(Stored data)

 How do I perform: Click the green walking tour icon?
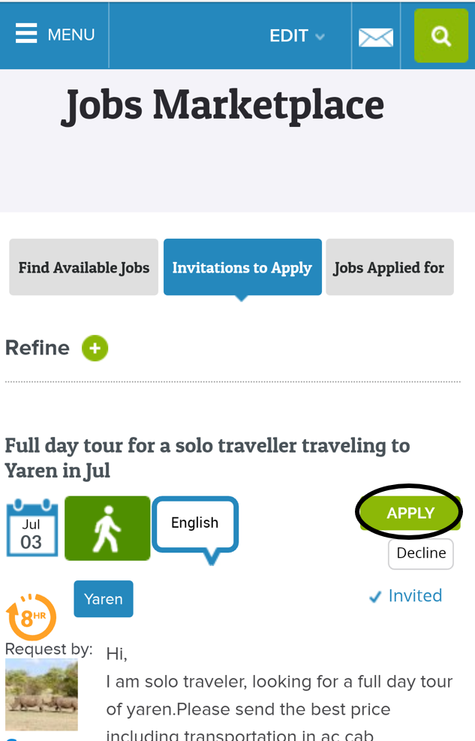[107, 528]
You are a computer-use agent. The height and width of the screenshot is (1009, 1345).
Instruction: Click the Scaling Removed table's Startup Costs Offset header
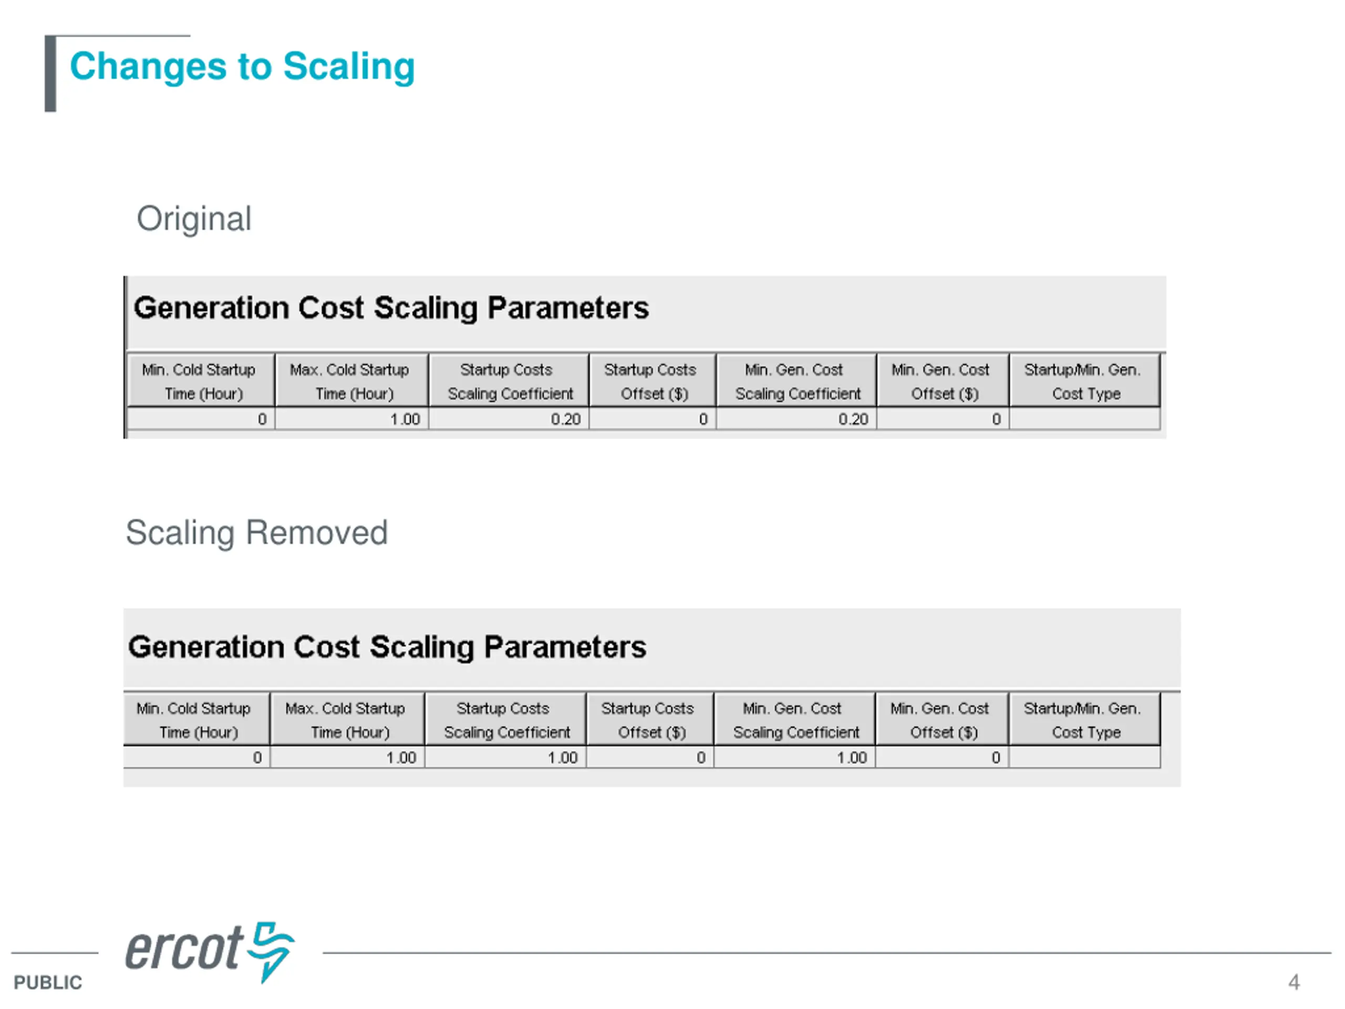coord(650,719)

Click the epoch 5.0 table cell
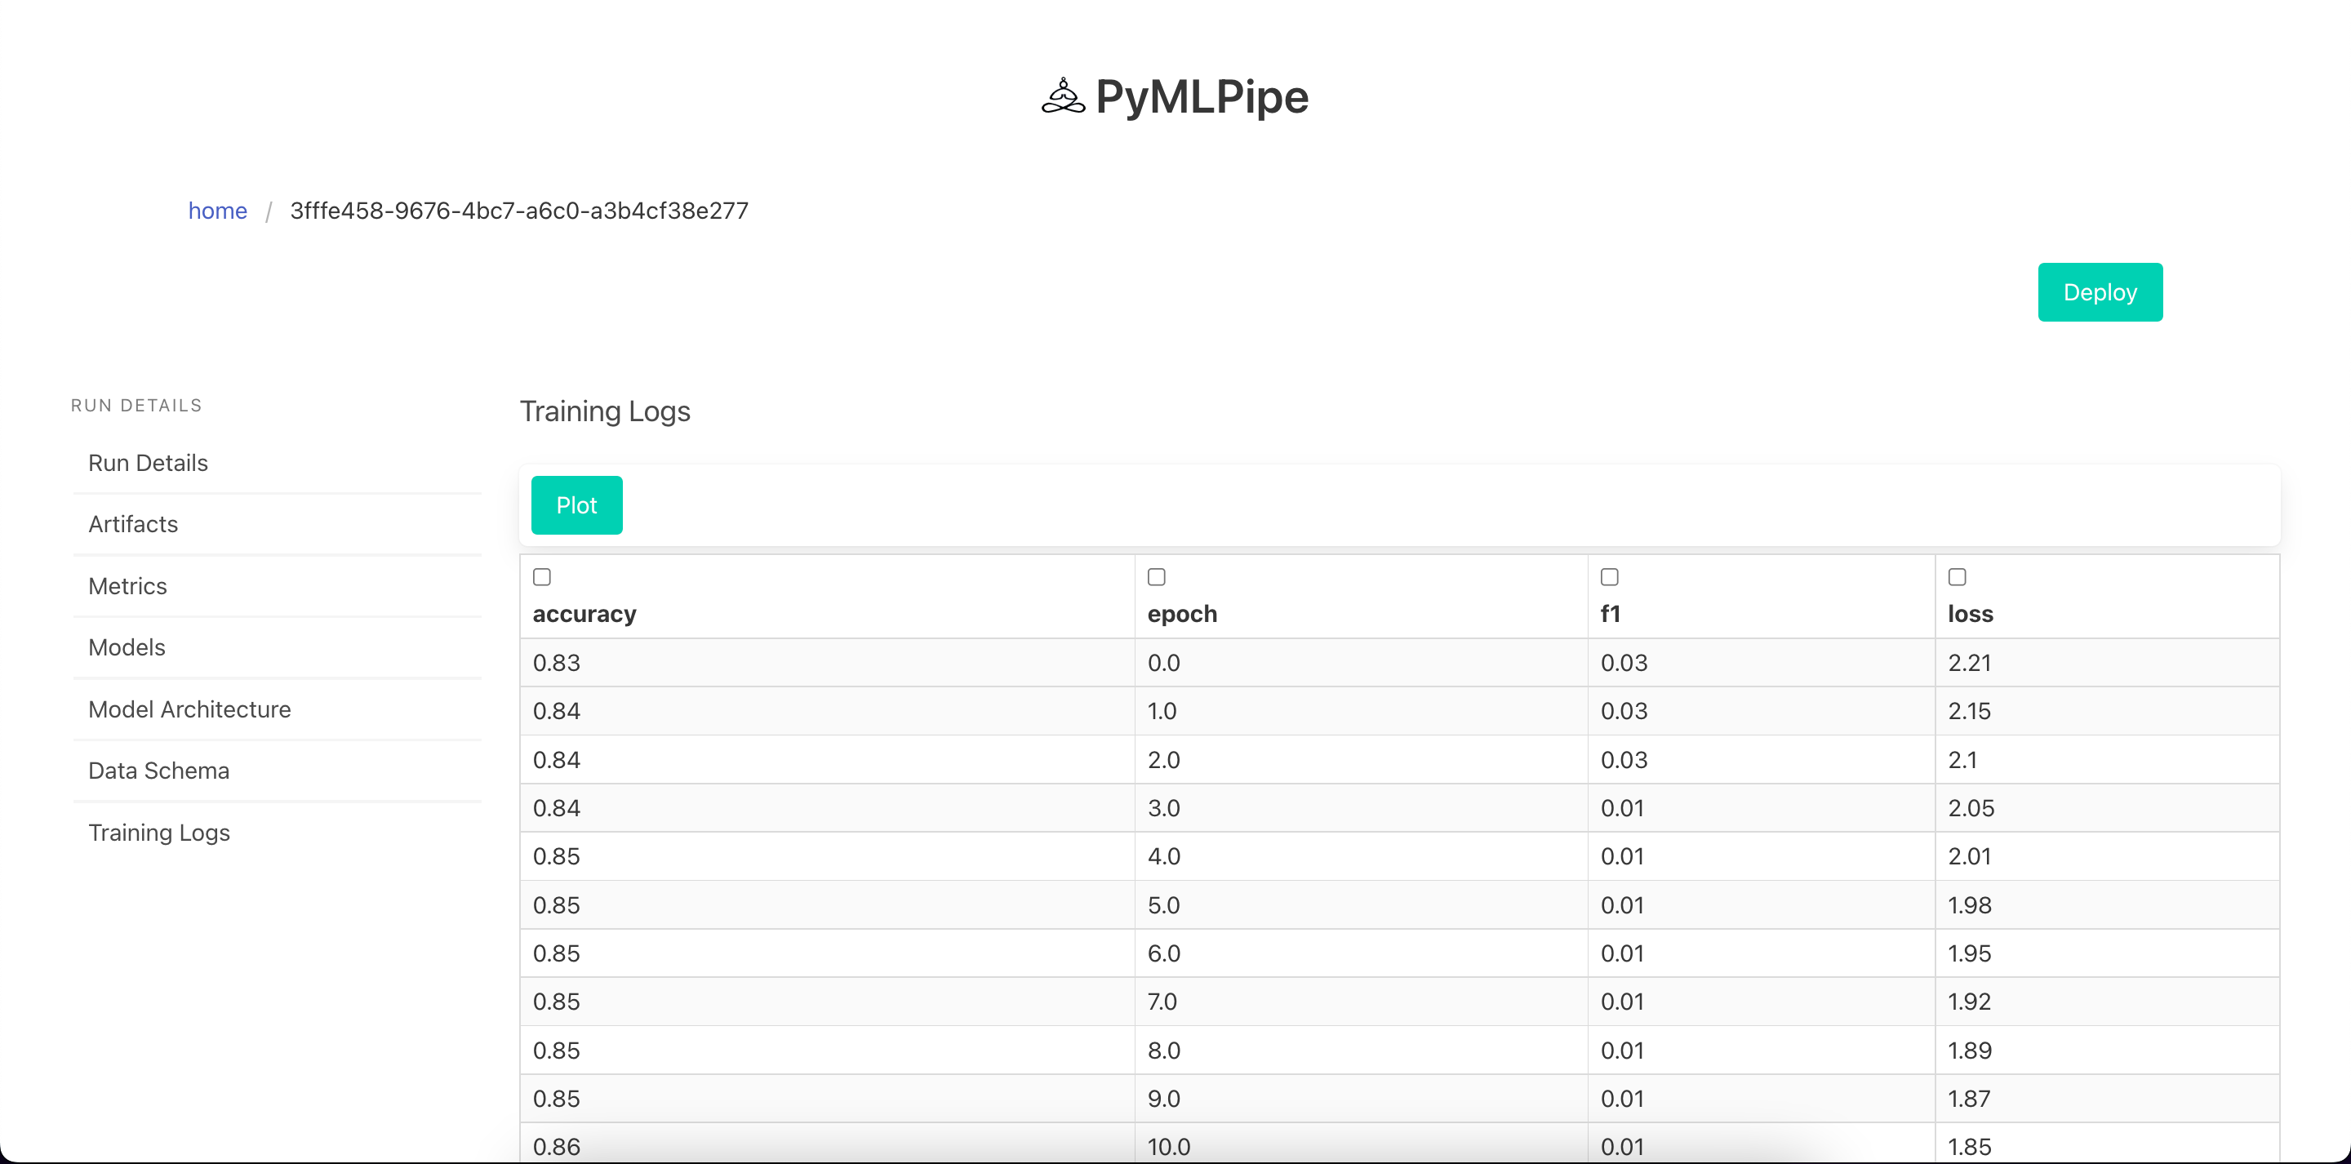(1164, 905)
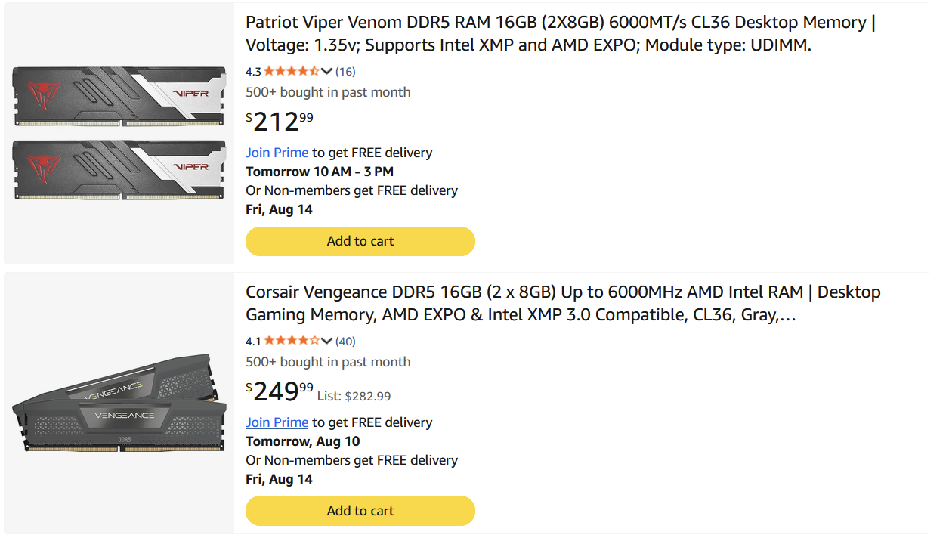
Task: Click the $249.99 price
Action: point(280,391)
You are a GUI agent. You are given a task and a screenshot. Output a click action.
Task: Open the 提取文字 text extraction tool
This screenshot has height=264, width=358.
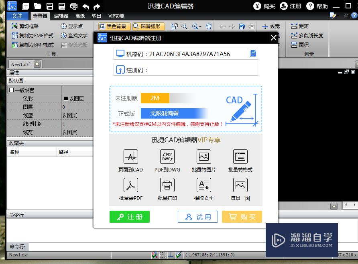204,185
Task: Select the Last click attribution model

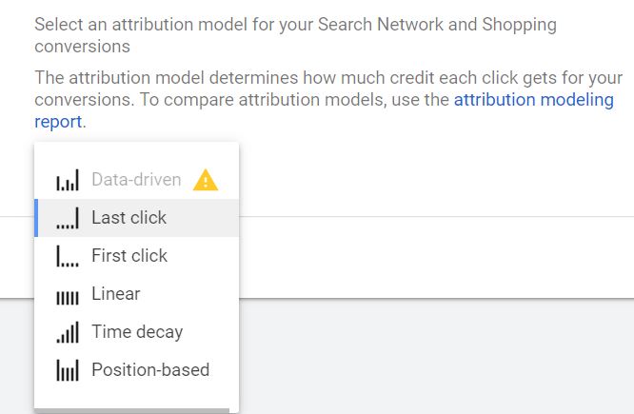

:: Your instructions ::
Each record is to be written out exactly. No picture goes in.

:: Your response ::
 How do I perform: Click the green walking tour icon?
[107, 528]
You are a computer-use agent. The height and width of the screenshot is (1009, 1345).
Instruction: Click the Scaling Removed table's Startup Costs Offset header
coord(650,719)

Click the epoch 5.0 table cell
(1164, 905)
Task: Click the $249.99 price
Action: point(280,391)
You are a GUI agent. You are given a task and a screenshot. Output a click action.
Task: Open the 提取文字 text extraction tool
This screenshot has height=264, width=358.
204,185
Task: Select the Last click attribution model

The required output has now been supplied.